Avec “28 ans plus tard”, Danny Boyle signe un retour saisissant au cinéma d’horreur
 Avec “28 ans plus tard”, Danny Boyle signe un retour saisissant au cinéma d’horreur

Après une attente de près de trois décennies, Danny Boyle signe le retour fracassant de sa saga apocalyptique avec 28 ans plus tard, troisième volet du récit initié en 2002. Le film sort ce mercredi 18 juin en salles avec un casting prestigieux : Aaron Taylor-Johnson, Jodie Comer, Ralph Fiennes, et le jeune Alfie Williams en tête. Si la tension et la mise en scène impressionnent, le film ne coche pas toutes les cases du chef-d’œuvre absolu.

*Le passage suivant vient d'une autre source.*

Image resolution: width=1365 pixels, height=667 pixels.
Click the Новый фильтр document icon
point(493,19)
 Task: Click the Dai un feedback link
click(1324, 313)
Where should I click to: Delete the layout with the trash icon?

Un retour haletant dans un Royaume-Uni ravagé

L’histoire reprend bien des années après la propagation du Virus de la Fureur. Isolée du monde, la Grande-Bretagne est en quarantaine stricte, livrée à elle-même. C’est sur une presqu’île protégée que vit Spike, 12 ans, avec ses parents. Un jour, l’enfant part sur le continent avec son père (Aaron Taylor-Johnson) pour sa première chasse. Cette expédition marque le début d’un récit initiatique où les infectés ont évolué, devenant encore plus menaçants qu’autrefois.

Danny Boyle retrouve ici la mise en scène nerveuse qui a fait sa renommée, renforcée par un choix audacieux : le film a été intégralement tourné à l’iPhone. Résultat : une immersion spectaculaire, des images parfois sublimes, et une tension constante, rythmée par une bande-son obsédante. Quelques moments de grâce viennent ponctuer le chaos, mais l’ensemble reste d’une intensité rare, presque étouffante.

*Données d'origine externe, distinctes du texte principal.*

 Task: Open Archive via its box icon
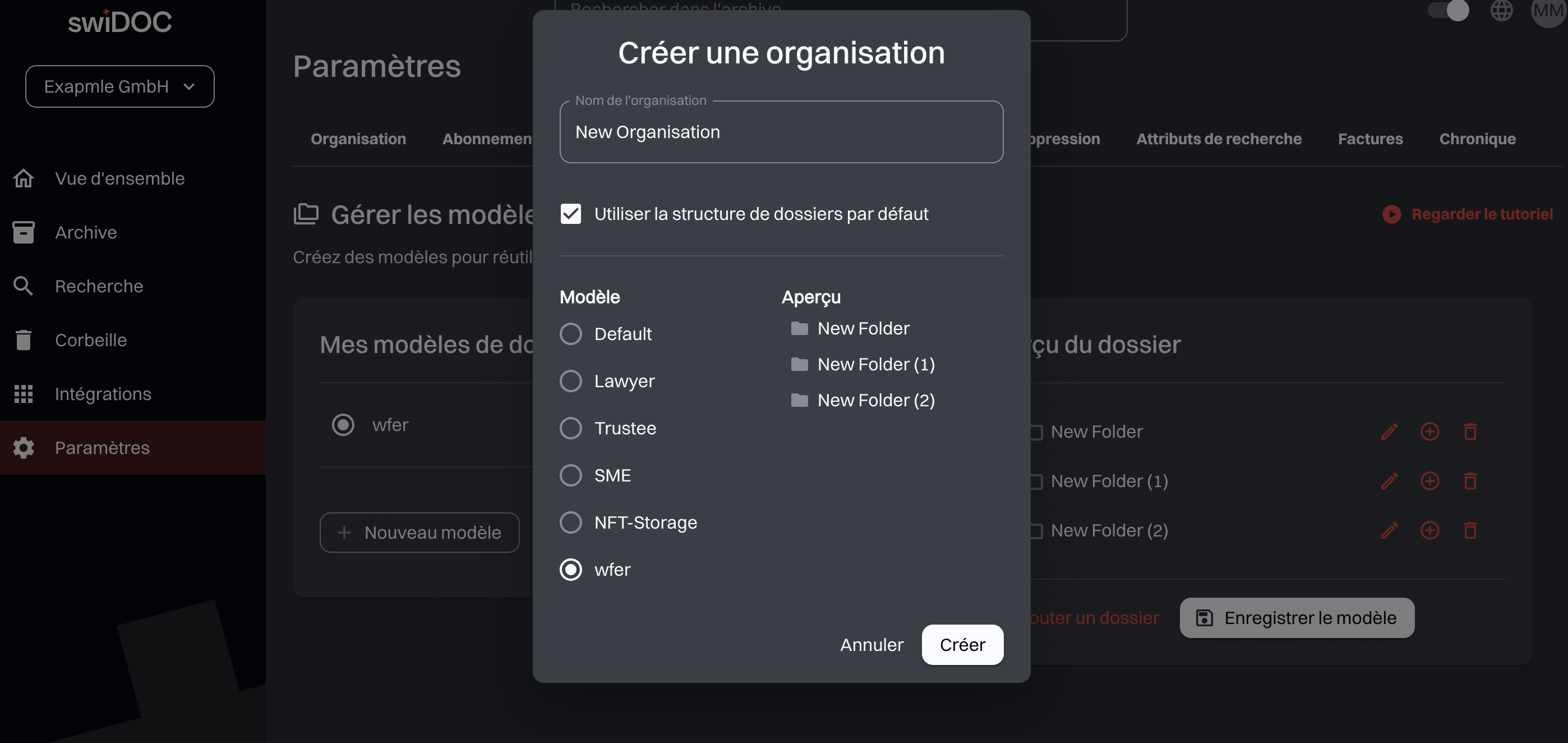pos(23,232)
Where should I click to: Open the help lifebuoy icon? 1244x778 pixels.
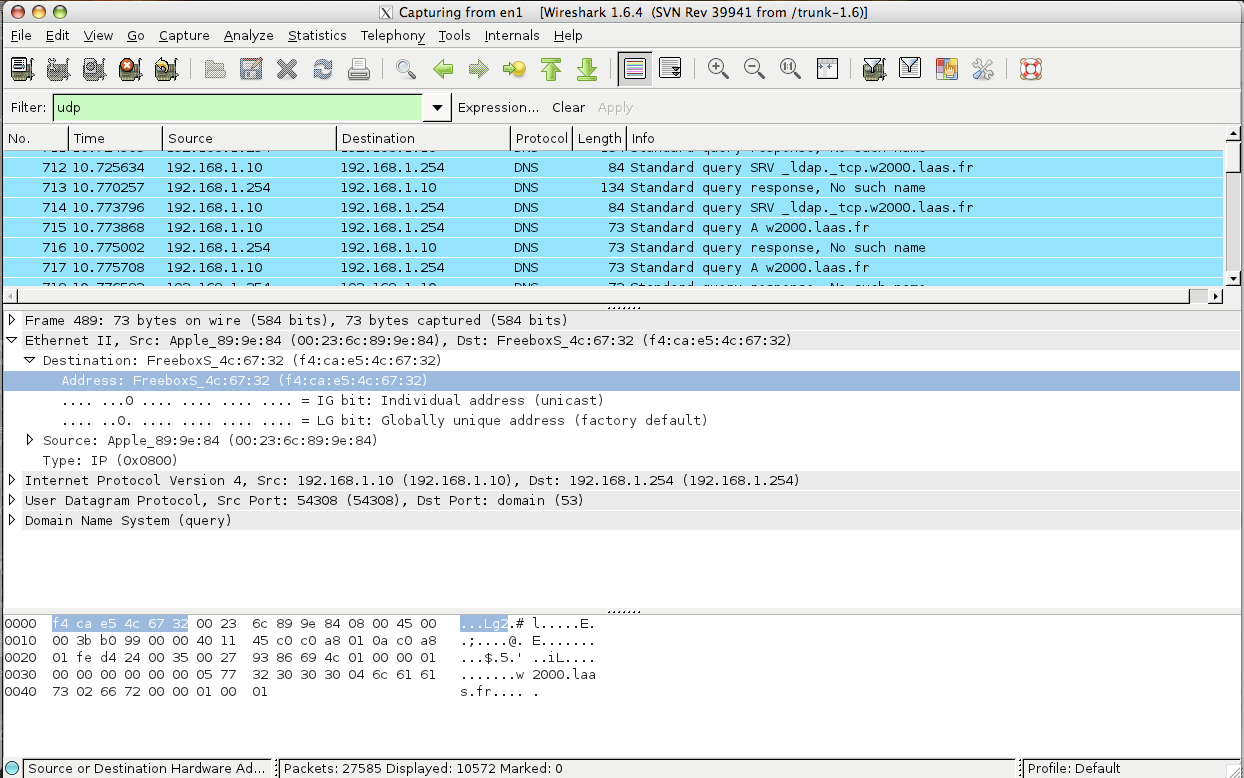(1031, 69)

Des forces visuelles, une émotion maîtrisée, mais un scénario parfois prévisible

28 ans plus tard repose sur un équilibre fragile entre spectacle et réflexion. Le jeune Spike, interprété par Alfie Williams, découvre la brutalité du monde avec une candeur bouleversante. Sa relation avec sa mère malade (Jodie Comer) apporte une vraie profondeur émotionnelle, tout comme les monologues du Dr Kelson (Ralph Fiennes), qui questionnent le sens de la survie.

Mais malgré ses nombreuses qualités, le film peine à se détacher totalement des codes du genre. Certains rebondissements s’annoncent trop tôt, et l’accumulation de scènes violentes laisse parfois une impression de surenchère. Danny Boyle et son scénariste Alex Garland semblent conscients de ces limites, et posent les bases d’une suite déjà annoncée pour janvier 2026 : 28 ans plus tard – The Bone Temple, réalisée par Nia DaCosta.

S’il ne révolutionne pas le genre comme son prédécesseur 28 jours plus tard, ce nouveau chapitre reste une œuvre forte, ambitieuse et visuellement audacieuse, confirmant la volonté de Boyle de conclure une trilogie aux allures de saga post-apocalyptique moderne.